** BEGIN **

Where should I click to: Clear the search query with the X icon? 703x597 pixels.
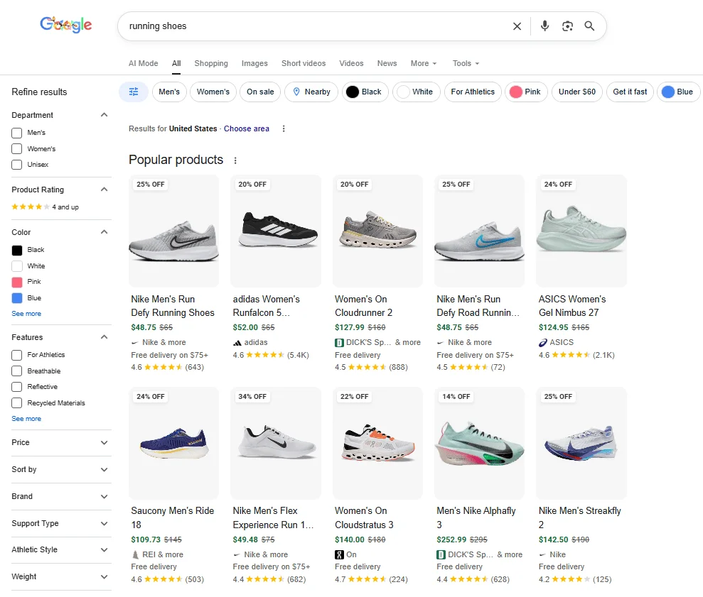pos(517,26)
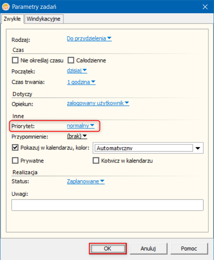Screen dimensions: 214x260
Task: Expand Przypomnienie '(brak)' dropdown
Action: tap(77, 136)
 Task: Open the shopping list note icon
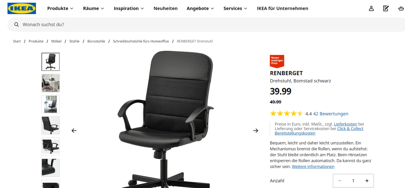tap(386, 9)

** END **

§ **Task description**: Repeat every entry above word for word, and leave the pictures out.

§ **Solution for this problem**:
Where should I click to: Clear the search query with the X icon? 703x597 pixels.
pos(517,26)
Screen dimensions: 214x260
Task: Expand Przypomnienie '(brak)' dropdown
Action: tap(77, 136)
 Task: Open the shopping list note icon
tap(386, 9)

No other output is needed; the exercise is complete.